Vor allem aber erlangen die künstlerisch—wissenschaftlichen Projektwochen und Kollegtage, die Oster- und Weihnachtsvorlesungen, Veranstaltungen mit universitärem Charakter, auch die Kreativ-Kurse für Kinder und die Beteiligungen an Museumsfesten (z.B. Bienenmuseum Weimar) landes- und bundesweit Bekanntheit. Sie sind für die Kollegiaten mittlerweile unverzichtbare Formen der Kommunikation und Bewährung, des Vermittelns eigener Erfahrungen, Kenntnisse und Fertigkeiten, die sowohl kollegiales und soziales Verhalten als auch wissenschaftliches Arbeiten und Studierfähigkeit, kreativität sowieso, fördern. Und selbst ein Austausch der Prüfungskommissions-Vorsitzenden in Weimar ändert nichts daran, dass das Kolleg alljährlich Spitzenpositionen in den Abitur—Ergebnissen einnimmt, was in unserem Falle nicht auf eine Schule mit sog. „leichten Abitur“ schliessen lässt. Für einen guten Ruf und demzufolge unverändert hohe Bewerberzahlen ist also gesorgt, wobei der Ort Weimar im Kollegnamen sicher eine nicht unbedeutende Rolle spielt.

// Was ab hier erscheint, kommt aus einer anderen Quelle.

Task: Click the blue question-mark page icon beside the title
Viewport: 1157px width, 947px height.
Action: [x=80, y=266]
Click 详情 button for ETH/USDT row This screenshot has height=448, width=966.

Anfang 1997 unterzeichnen Universitäts-Rektor und Kollegleiter eine Kooperationsvereinbarung zwischen Bauhaus Universität Weimar und Thüringenkolleg, die traditionelle Bindungen wieder aufnimmt und die bereits begonnene Zusammenarbeit präzisiert.
Auf Vermittlung des Kulturkreises
Liechtenstein—Weimar kommt ein Kontakt mit St.Ga11en
in der Schweiz zustande, einem der bedeutendsten geistig—kulturellen Zentren im
deutschsprachigen mitteleuropäischen Kulturraum. St. Gallen ist ein Glücksfall:
Partner des Kollegs wird die dortige
Interstaatliche Maturitätsschule für Erwachsene, die auch Liechtensteiner
Maturanten besuchen, wodurch EU—Bildungsprojekte möglich sind (Liechtenstein
ist Mitglied im Europäischen Wirtschaftsraum/EWR und damit antragsberechtigt).
Der Direktor der ISME besucht 1996 Weimar.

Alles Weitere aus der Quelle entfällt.